What Are Growth Stocks?

By Tim Lemke on 6 October 2016 0 comments

Growth. It's what you want if you're an investor, especially if you're many years away from retirement.

Any investment portfolio should have a heavy dose of stocks that offer strong returns over time, from companies with solid earnings records. These are growth stocks. But what exactly is a "growth" stock? What are its characteristics, and how does it differ from other kinds of investments? And what are some ways to invest in them?

Here are nine things you need to know about growth stocks and their ability to supercharge your portfolio.

1. It's All About Earnings

When seeking out quality growth stocks, it's key to look for the company's track record of earnings that are above the market average. The best companies will have reported consistent earnings growth quarter after quarter and year after year. A track record of five years in a row of growth is usually a good barometer, according to guidelines offered by Investor's Business Daily.

2. They Often Don't Pay a Dividend

When you buy growth stocks, you want to see the share price rise and don't care much about income. And that's good, because growth stocks generally don't pay out dividends to investors. Instead, these companies take whatever net earnings they have and reinvest them in research, new products, new business lines, infrastructure, and acquisitions. In other words, their cash is being used to make the company bigger.

3. They Are Often Smaller Companies

Many growth stocks fall into the category known as "small cap," which is shorthand for saying a company has a small market capitalization (usually less than $2 billion). This small size means that there's the potential for quick growth. Smaller companies are often aggressively investing money back into the company to boost earnings and grow.

4. They Are Often Younger Companies

Generally speaking, the more established a company, the less likely they are to see supercharged growth on a quarterly basis. In fact, most companies see their fastest growth in the first decade after going public. Consider that Facebook has seen shares rise sevenfold since the summer after going public in 2012.

5. Their Stock Prices Don't Always Make Sense

For many growth stocks, share prices aren't always a reflection of the company's current value. Rather, their share price is based on what investors think a company may be worth in the future. In other words, the growth is often "baked" into the stock price already. Often, a growth stock will seem overpriced based on its price to earnings ratio. But with many growth stocks, the price to earnings ratio does not have much bearing on a company's price. In fact, many of the stock market's biggest success stories, including Apple and Amazon, have seen big run-ups even when price-to-earnings ratios were high.

6. Growth Comes With Risk

If you want growth, you're going to have to be comfortable with losing money once in awhile as well. Growth stocks tend to be more volatile than the broader market. In essence, the potential for growth is your reward for accepting some additional risk. That's why growth stocks aren't the best investments for someone who is close to retirement age.

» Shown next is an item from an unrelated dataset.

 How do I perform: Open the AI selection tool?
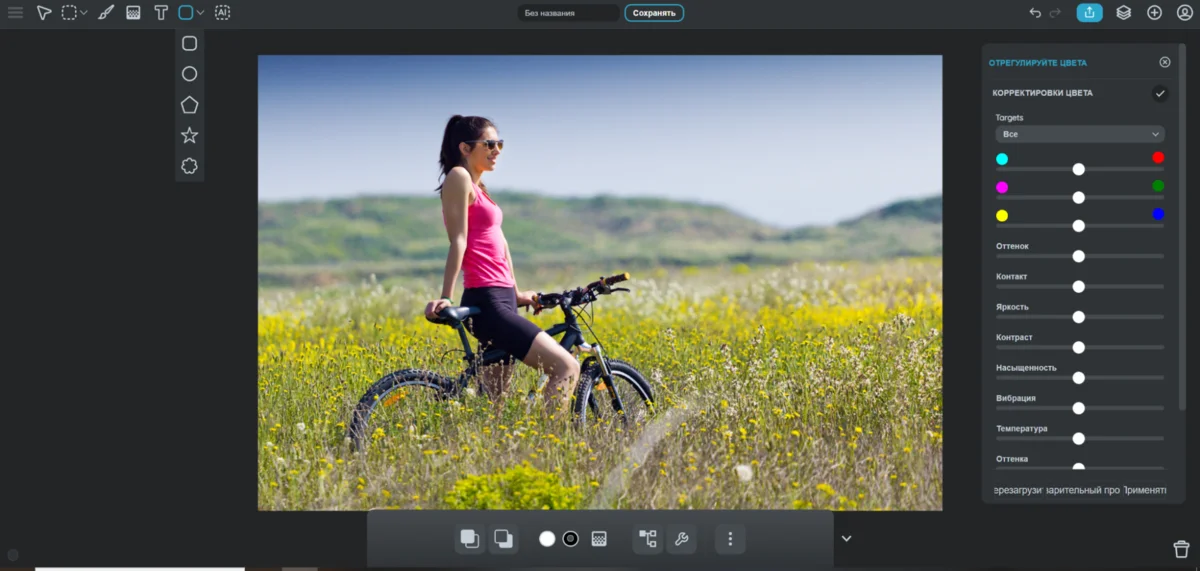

7. You Can Buy Funds of Growth Stocks

If you're not sure which growth stocks to buy, there are mutual funds that have you covered. Most major brokerage firms offer the ability to invest in a wide range of stocks that are younger and growing more quickly than the rest of the market. Like the stocks within them, growth stock funds can be volatile, but rewarding for a patient investor. Top examples include the Vanguard U.S. Growth Portfolio and the Fidelity Growth Strategy Fund. There are also exchange-traded funds, such as the iShares Growth Core Portfolio Builder, which are often available to trade without a commission.

One caveat is that there are often a plethora of confusing choices, including small-cap, large-cap, and mid-cap growth funds, and growth funds focused on specific industries. It's fine to own more than one of these funds, but it's best to research these funds first to ensure there is no overlap in the companies you are invested in.

8. They Are Not to Be Confused With Value Stocks

We often hear growth and value stocks mentioned together because they both offer great opportunities for investors to make money. But value stocks differ from growth stocks in that they are considered to be undervalued by the market, and thus offer a potential bargain for investors. Growth stocks are often overvalued and less of a bargain for investors, but have a stronger track record of earnings. Most financial advisers recommend holding a mix of growth and value stocks in your portfolio.

9. Look for Leaders and Innovators

Typically, the best growth stocks are those from companies that are leaders in their industries, and who have shown a penchant for innovation. Consider a company like Starbucks [NASDAQ: SBUX], which is synonymous with coffee. Apple, Amazon, and Facebook are examples of solid industry leaders and great growth stocks. But it's also worth looking at fast-growing companies that aren't yet their industry leader. Under Armour [NYSE: UA] is one example of a company that isn't yet #1 but has seen better-than-average earnings and share growth in recent years.